When she arrived in Afghanistan in January 2013, she said she and her fellow soldiers thought the war was almost over.
“We were under the impression that we were pulling out of Afghanistan shortly after we (left) in 2012. A lot of us thought of ourselves as the ‘clean-up crew’,” she said.

When she returned home to West Michigan, she slowly realized that wasn’t the case.
“When I got back, I took a job in a call center, and it just really surprised me that … these soldiers were calling to cancel their cable because they were being deployed to Afghanistan,” Walters said.
She grew frustrated watching more and more people get deployed to Afghanistan.
“It didn’t seem like we were making progress and then all of the sudden it’s 10 years later and we’re still there,” she said.
When the U.S. finally announced its plans to withdraw from Afghanistan in 2021, Walters said it was about time. But she said how it was carried out was hard to watch.
“I’ve kind of just tuned it out ever since I heard what was going on at the (Kabul) airport,” she said.
While trying to focus on all the good her unit accomplished on the ground, she can’t help but think of the Afghan people and allies left behind.
“On an individual level, I feel that we definitely changed lives,” Walters said. “I’m so grateful to see the interpreters I worked with are back in the states.
But, she continued, “in the long-term picture, I don’t think we left (Afghanistan) better than we found it.”
MATHIAS MAPES-PEARSON: 2013-2018
After graduating from Rockford High School in 2013, Mathias Mapes-Pearson enlisted in the U.S. Marine Corps. He was first deployed to regions within Europe and Africa to reinforce and protect American embassies. Around 2017, he was sent to Afghanistan.
“My main mission was to protect those marines that were advising the Afghan army units,” he said.

Even then, he said, it was hard to see a winning way out.
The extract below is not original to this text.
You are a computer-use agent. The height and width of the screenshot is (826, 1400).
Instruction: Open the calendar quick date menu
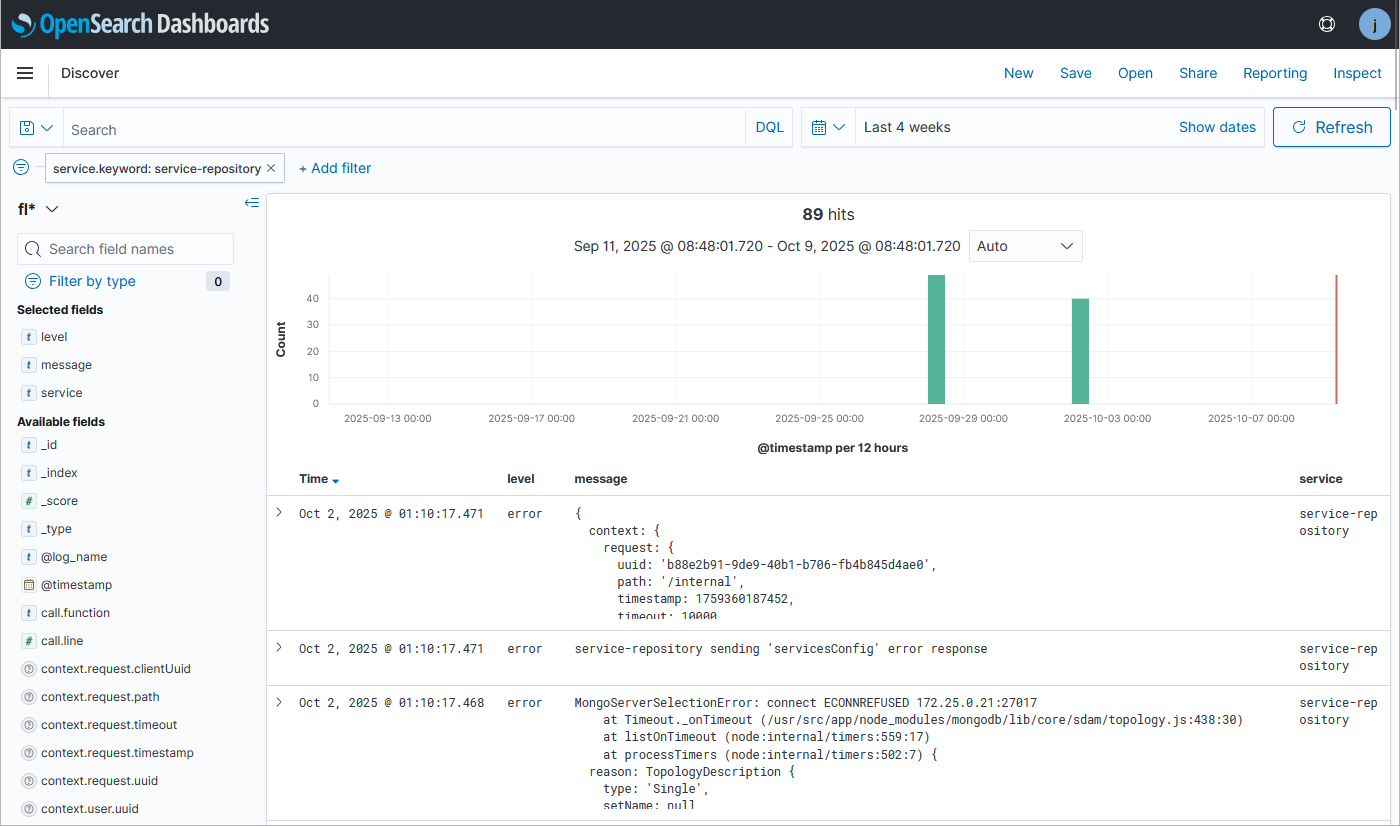(828, 128)
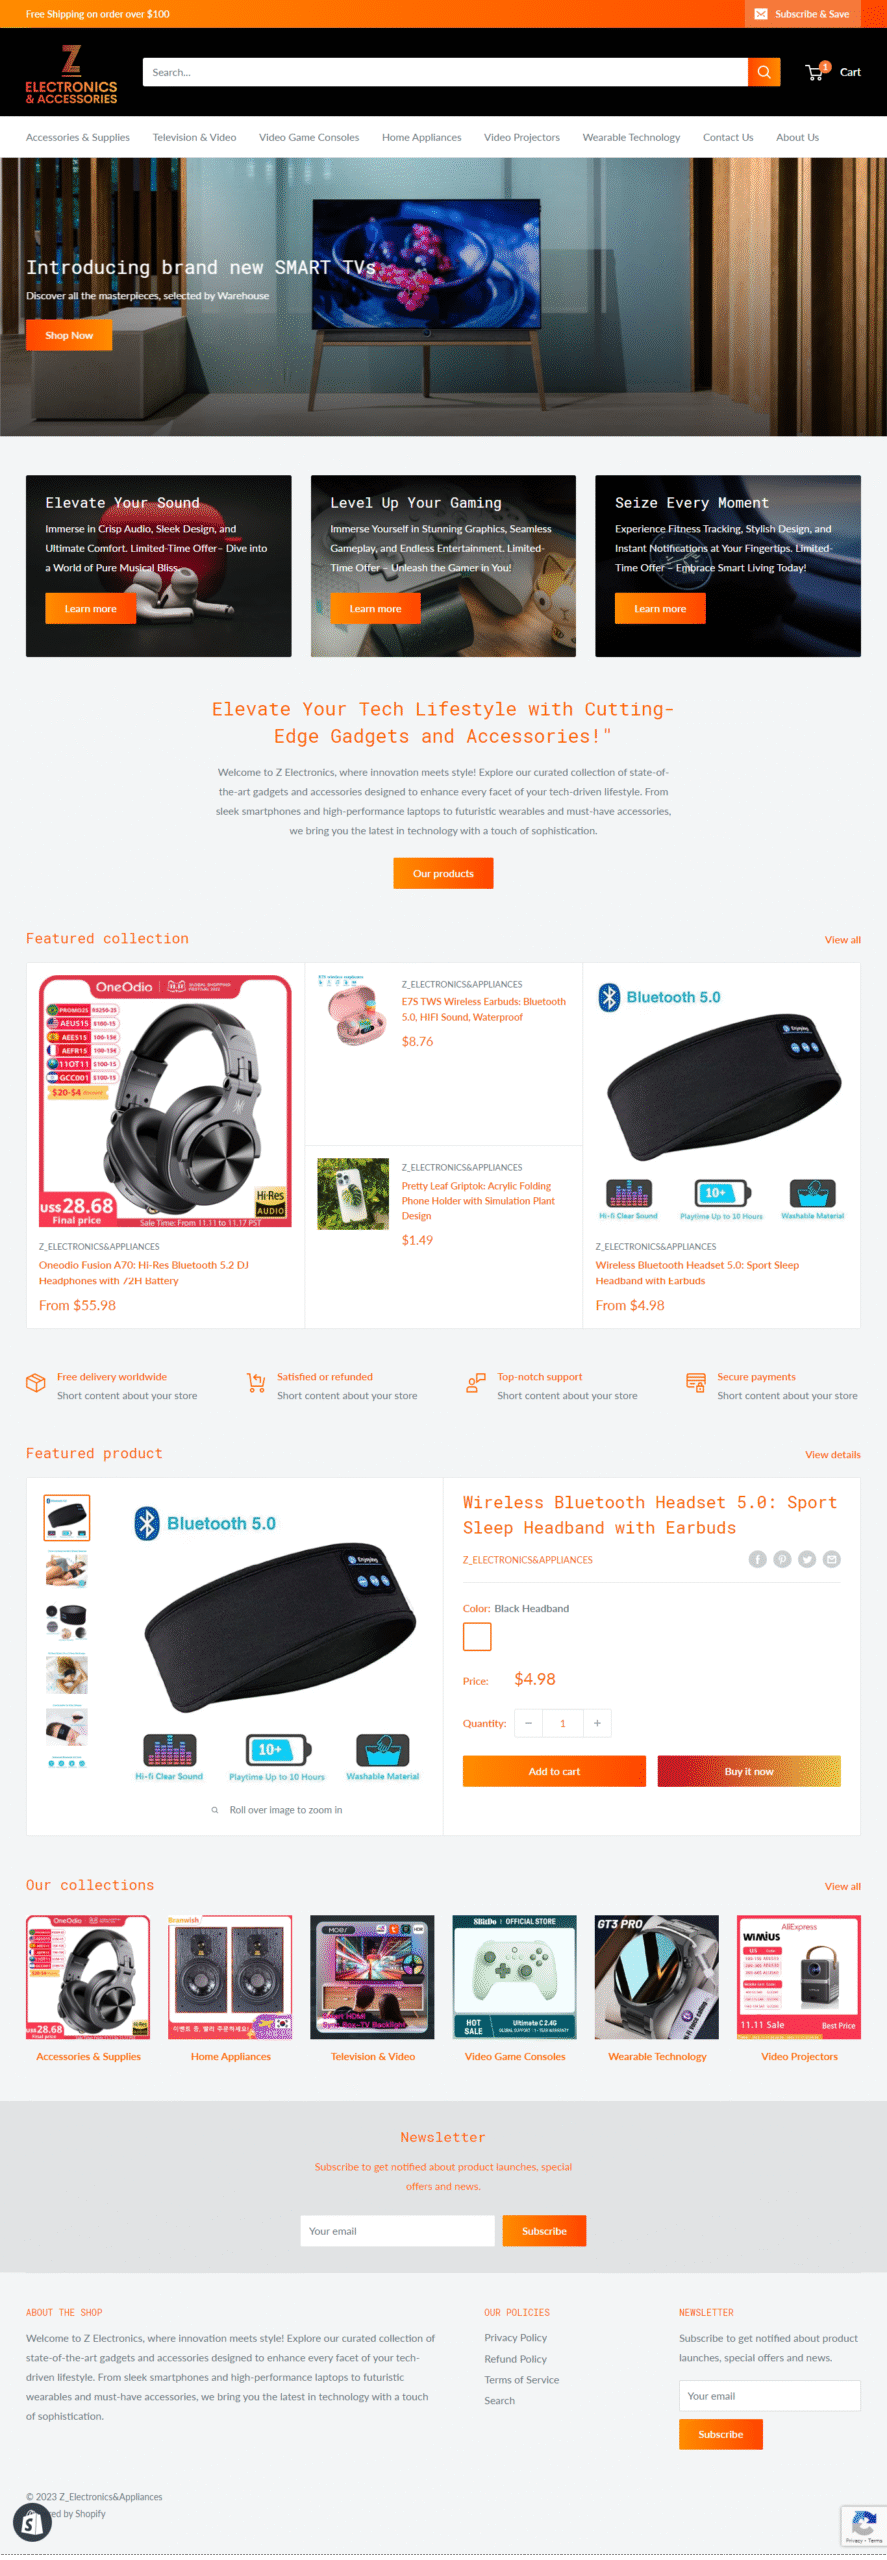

Nonetheless, he continued to serve his country, fighting in a war that had been going on since he was 7 years old.
“We defeat the Taliban and they went away for a little bit and then they resurge and it’s just this constant cycle where you’re not necessarily getting anywhere,” Mapes-Pearson recalled.
While the decision to withdraw U.S. troops from Afghanistan seemed inevitable, he said its execution was horrifying.
“You have people literally bum-rushing a gate (at the airport), you don’t know who’s who,” he said. “It was chaotic and unfortunately it led to what happened.”
While the weight of the withdrawal weighs heavy on all three veterans’ hearts, they remain proud of their service.
“At the time when we were in control of Kabul, girls were going to school and women were allowed to walk around and express themselves freely,” Mapes-Pearson said. “They got a taste of what that’s like and whether or not they’re able to do anything with that, that’s what the future will be, but I think in that sense it was worth it.”